At the end of this process, our bank balances would look the same, so the bank might think, “Oh, nothing happened.” And that’s what a traditional database would show you.
But, with a time-series database, the bank could see, “Hey, these two people keep sending each other $10 - maybe they’re friends, maybe they’re roommates, maybe there’s something else going on.” That level of granularity, the measurement of how something changes, is what time-series enables.
In other words, time-series datasets track changes to the overall system as INSERTs, not UPDATEs, to capture more information of what is happening.
Time-series used to be niche, isolated to industries like finance, process manufacturing (e.g., oil and gas, chemicals, plastics), or power and utilities. But in the last few years, time-series workloads have exploded (the fastest growing category in the past 24 months). This is partly due to the growth in IT monitoring and IoT, but there are also many other new sources of time-series data: cryptocurrencies, gaming, machine learning, and more.
What is happening is that everyone wants to make better data-driven decisions faster, which means collecting data at the highest fidelity possible. Time-series is the highest fidelity of data you can capture, because it tells you exactly how things are changing over time. While traditional datasets give you static snapshots, time-series data provides the dynamic movie of what’s happening across your system: e.g., your software, your physical power plant, your game, your customers inside your application.
Time-series is no longer some niche workload. It’s everywhere. In fact, all data is time-series data - if you are able to store it at that fidelity. Of course, that’s the problem with collecting time-series data: it’s relentless. By performing all these inserts, as opposed to updates, you end up with a lot more data, at higher volumes and velocities than ever before. You quickly get to tables in the billions of rows. For a traditional database, this creates challenges around performance and scalability.

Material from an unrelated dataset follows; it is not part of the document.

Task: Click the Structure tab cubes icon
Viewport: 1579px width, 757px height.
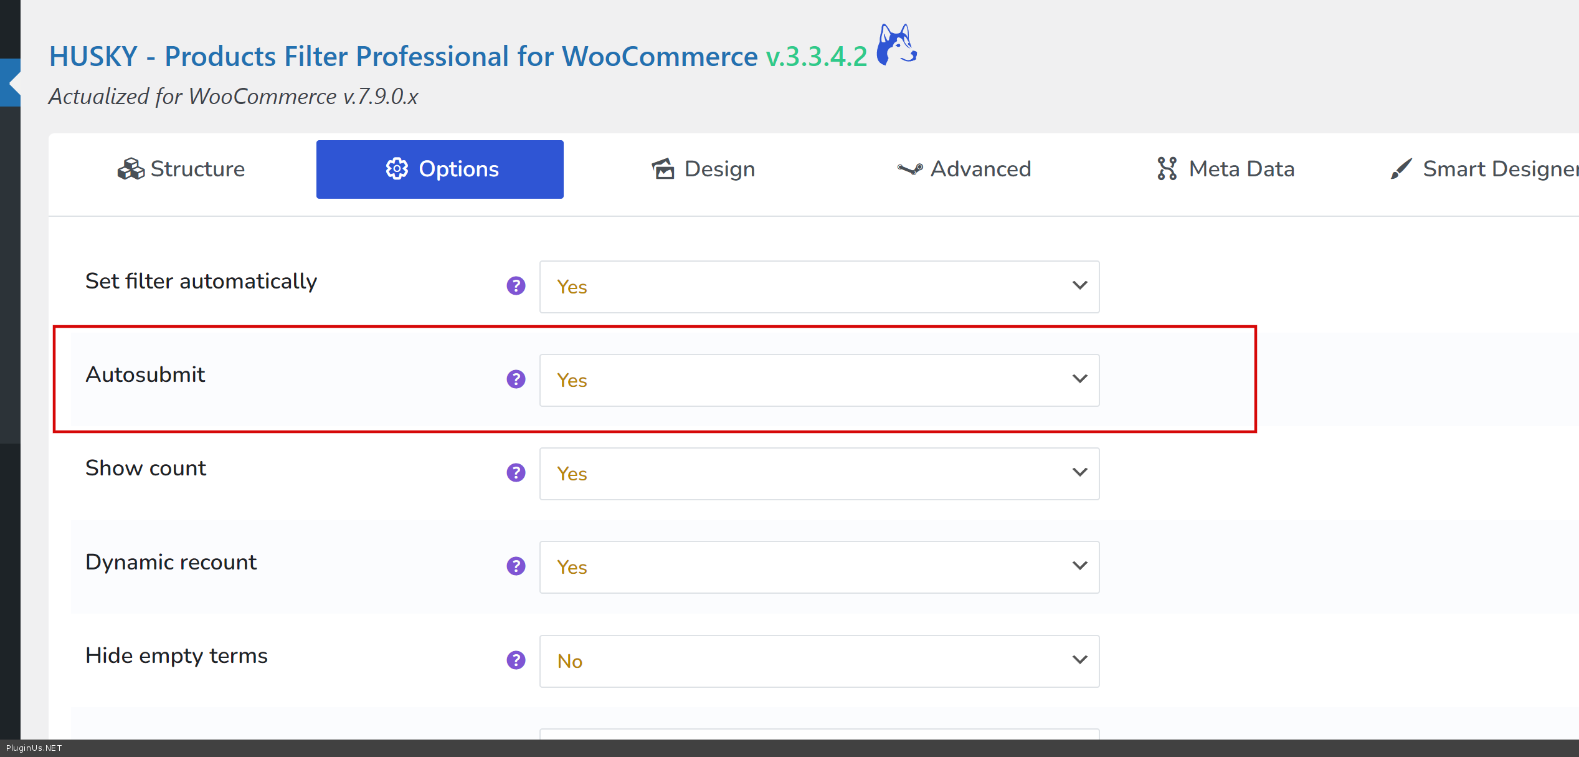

That’s where TimescaleDB comes in.
What is TimescaleDB?
TimescaleDB is the leading relational database for time-series data. Engineered on top of PostgreSQL, Timescale is available via free software or as a fully-managed service on AWS, Azure, and GCP.
TimescaleDB is purpose-built for time-series workloads, so that you can get orders of magnitude better performance at a fraction of the cost, along with a much better developer experience. This means massive scale (100s billions of rows and millions of inserts per second on a single server), 94%+ native compression, 10-100x faster queries than PostgreSQL, InfluxDB, Cassandra, and MongoDB – all while maintaining the reliability, ease-of-use, SQL interface, and overall goodness of PostgreSQL.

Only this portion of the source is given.